Phil Robertson, Asia deputy director of Human Rights Watch, said his group recently issued a statement protesting the alleged enforced disappearance in August of three sons of Bangladeshi opposition leaders.

"There is clear evidence that the three men are in government custody, but shockingly the authorities continue to deny holding them, and there has been no further news about them or their whereabouts since their arrests," Robertson said.

"In the buildup to the January 2014 elections, thousands of opposition party members were arrested and labeled as terrorists for their alleged participation in election-related protests. Sheikh Hasina and her government have continuously blurred the line between opposition political party members and terrorist or militant forces."

Legal rights activist Mohammad Ashrafuzzaman, liaison officer of the Hong Kong-based Asian Legal Resource Center (ALRC), blamed the police and judiciary for the rise in enforced disappearances.

“In Bangladesh, the justice institutions appear to be designed to protect the status quo, siding [with] the powerful elites of the day.
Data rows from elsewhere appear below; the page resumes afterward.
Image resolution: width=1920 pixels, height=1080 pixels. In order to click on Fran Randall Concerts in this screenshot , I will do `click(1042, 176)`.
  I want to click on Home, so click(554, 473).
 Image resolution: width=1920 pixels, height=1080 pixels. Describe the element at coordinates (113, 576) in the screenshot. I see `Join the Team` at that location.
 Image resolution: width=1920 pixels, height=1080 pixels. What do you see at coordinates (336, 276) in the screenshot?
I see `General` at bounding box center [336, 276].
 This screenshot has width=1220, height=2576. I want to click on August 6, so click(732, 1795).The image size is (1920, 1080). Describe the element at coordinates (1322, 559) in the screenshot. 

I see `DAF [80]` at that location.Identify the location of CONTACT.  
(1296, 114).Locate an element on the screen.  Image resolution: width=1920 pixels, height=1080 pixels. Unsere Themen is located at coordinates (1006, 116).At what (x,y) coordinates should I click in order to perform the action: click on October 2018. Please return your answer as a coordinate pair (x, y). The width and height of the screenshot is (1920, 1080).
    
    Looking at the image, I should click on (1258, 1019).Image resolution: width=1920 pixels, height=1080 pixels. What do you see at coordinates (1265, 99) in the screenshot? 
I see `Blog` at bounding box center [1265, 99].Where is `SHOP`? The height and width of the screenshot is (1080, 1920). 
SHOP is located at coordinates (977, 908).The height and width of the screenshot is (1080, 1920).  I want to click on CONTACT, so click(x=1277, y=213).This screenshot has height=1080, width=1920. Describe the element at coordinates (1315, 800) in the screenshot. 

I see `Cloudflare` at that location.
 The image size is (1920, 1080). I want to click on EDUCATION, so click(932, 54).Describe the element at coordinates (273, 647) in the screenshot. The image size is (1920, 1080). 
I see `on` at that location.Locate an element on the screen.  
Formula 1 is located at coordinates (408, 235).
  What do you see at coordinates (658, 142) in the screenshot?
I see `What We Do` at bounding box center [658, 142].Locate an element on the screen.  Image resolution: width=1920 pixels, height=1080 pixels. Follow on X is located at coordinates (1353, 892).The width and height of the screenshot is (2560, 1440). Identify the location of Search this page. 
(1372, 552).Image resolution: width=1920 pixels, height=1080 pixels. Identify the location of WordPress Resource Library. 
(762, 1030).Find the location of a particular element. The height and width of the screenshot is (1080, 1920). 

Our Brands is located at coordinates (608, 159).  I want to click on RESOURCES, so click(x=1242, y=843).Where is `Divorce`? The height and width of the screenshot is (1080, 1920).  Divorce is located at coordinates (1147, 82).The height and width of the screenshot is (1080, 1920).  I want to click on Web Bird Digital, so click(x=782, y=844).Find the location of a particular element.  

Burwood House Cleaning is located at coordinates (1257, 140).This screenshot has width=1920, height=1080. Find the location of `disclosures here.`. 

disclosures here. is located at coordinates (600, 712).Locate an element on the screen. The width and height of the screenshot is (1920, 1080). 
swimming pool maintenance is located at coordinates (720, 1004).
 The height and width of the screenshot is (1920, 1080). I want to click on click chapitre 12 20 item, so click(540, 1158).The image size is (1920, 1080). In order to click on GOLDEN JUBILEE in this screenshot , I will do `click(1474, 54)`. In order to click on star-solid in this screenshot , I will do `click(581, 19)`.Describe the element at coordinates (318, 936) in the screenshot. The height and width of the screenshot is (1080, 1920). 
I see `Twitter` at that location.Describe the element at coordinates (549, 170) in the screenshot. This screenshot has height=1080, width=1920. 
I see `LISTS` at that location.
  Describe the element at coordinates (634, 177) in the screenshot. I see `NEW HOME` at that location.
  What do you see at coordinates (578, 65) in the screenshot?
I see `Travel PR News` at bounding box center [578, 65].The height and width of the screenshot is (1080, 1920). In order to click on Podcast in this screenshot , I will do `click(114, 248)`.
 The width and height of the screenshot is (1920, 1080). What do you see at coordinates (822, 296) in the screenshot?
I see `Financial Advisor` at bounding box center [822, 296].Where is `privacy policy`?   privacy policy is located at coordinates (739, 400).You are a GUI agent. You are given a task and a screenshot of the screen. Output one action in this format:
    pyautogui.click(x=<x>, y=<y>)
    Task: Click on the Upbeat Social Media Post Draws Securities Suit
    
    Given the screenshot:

As long as the police and judiciary complement each other to protect the agenda of the incumbent government, it’s difficult to see an end to this practice of enforced disappearances in the country,” Ashrafuzzaman told VOA.

Robertson said Bangladesh’s practice of ensuring impunity for security forces to abuse rights, combined with the government’s reliance on those abusive practices, creates an environment in which enforced disappearances and other violations can continue.

For now, Ruhul Amin and others like him will keep searching for their missing loved ones.

Conclusion:

Each and every individual’s life is precious. No one has the right to snatch it away by any means. The trend of extra judicial killings must be stopped right now. A complete, comprehensive and impartial investigation should be carried out for all the incidents of murder and extra judicial killings. Due to various good reasons, we have lost confidence upon the domestic investigation agencies. In this backdrop, an impartial investigation team should be formed comprising the local and foreign experts and these brutal and heinous incidents should be investigated by such an internationally recognized team. Otherwise, human rights and democracy will not be protected in Bangladesh.